Volvió a All Boys, donde finalmente compartió mediocampo con Alberto Pascutti, un ícono del fútbol de los sábados, con quien muchos clubes habían intentado juntarlo. Sin embargo, la despedida no fue la más feliz: se cortó el tendón de Aquiles antes de un partido contra Armenio y no pudo seguir jugando. Incursionó como técnico en el club de Floresta y luego, tras cuatro años como coordinador de inferiores de Armenio, ocupó el banco tricolor, aunque terminó afuera tras una pelea con el presidente del club, Noray Nakis.

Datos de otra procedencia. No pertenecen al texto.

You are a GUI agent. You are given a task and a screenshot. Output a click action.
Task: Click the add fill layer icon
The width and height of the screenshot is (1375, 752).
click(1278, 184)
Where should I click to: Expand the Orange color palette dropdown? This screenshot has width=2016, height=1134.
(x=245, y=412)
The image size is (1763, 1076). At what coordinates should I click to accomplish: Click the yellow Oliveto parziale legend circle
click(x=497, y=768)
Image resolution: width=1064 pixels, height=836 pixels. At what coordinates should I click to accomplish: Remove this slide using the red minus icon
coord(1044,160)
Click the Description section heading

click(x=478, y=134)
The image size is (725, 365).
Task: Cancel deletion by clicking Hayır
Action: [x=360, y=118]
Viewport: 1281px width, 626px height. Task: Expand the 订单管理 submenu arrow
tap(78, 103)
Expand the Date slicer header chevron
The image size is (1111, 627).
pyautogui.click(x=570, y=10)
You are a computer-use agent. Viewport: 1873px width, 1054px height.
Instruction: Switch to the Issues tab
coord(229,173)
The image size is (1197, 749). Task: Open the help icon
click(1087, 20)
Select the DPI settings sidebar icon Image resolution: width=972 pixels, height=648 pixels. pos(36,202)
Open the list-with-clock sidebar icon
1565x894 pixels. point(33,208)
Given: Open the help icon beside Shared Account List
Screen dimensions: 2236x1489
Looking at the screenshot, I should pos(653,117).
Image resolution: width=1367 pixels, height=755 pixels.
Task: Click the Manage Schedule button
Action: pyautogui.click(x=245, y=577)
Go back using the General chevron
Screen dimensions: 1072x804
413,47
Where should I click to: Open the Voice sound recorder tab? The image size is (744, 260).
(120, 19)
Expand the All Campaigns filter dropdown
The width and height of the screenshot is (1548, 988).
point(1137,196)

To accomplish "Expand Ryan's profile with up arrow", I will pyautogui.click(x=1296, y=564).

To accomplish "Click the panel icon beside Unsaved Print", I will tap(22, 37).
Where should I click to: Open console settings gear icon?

“Me hacía mala sangre. Cuando ganás está todo bien, pero cuando perdés te querés morir”, admite. Entonces, colgó el buzo y se sumó a la Asociación de Técnicos del Fútbol Argentino, el gremio de los entrenadores, convocado por José Leonardi, exdefensor de Ferro y Gimnasia La Plata.
Durante 25 años fue secretario adjunto y secretario de actas de la obra social. Y en noviembre tendrá un rol activo en una elección clave en la que intentará desbancar a Salvador Pasini, con quien no esconde sus diferencias: “Voy a hacer lo imposible para que este muchacho se vaya. Yo ya me había retirado, pero se portó mal con mucha gente y no puede seguir en el cargo. No reúne las condiciones para manejar el gremio”.
En su rol dentro del sindicato, José ayudó a Claudio Ubeda con algunos trámites. Además, la sede del gremio queda muy cerca del café que el técnico de Boca tiene en el centro porteño, por lo que más de una vez terminaron compartiendo charlas. “Siempre decíamos que algún día tendríamos que sentarnos a ver si no somos familiares. Somos Úbeda, futbolistas, narigones…”, bromea.
Recuerda las cargadas de sus amigos, sobre todo en los momentos más difíciles del ciclo del Sifón en Boca: “Me decían: ‘¡Decile a tu sobrino que se vaya!’. Y yo, que soy de River, les contestaba: ‘No, no… ¡dejalo que se quede!’“.
Y enseguida vuelve sobre la teoría familiar: “La realidad es que tenemos demasiadas cosas en común para que todo sea casualidad. Algo tiene que haber…”.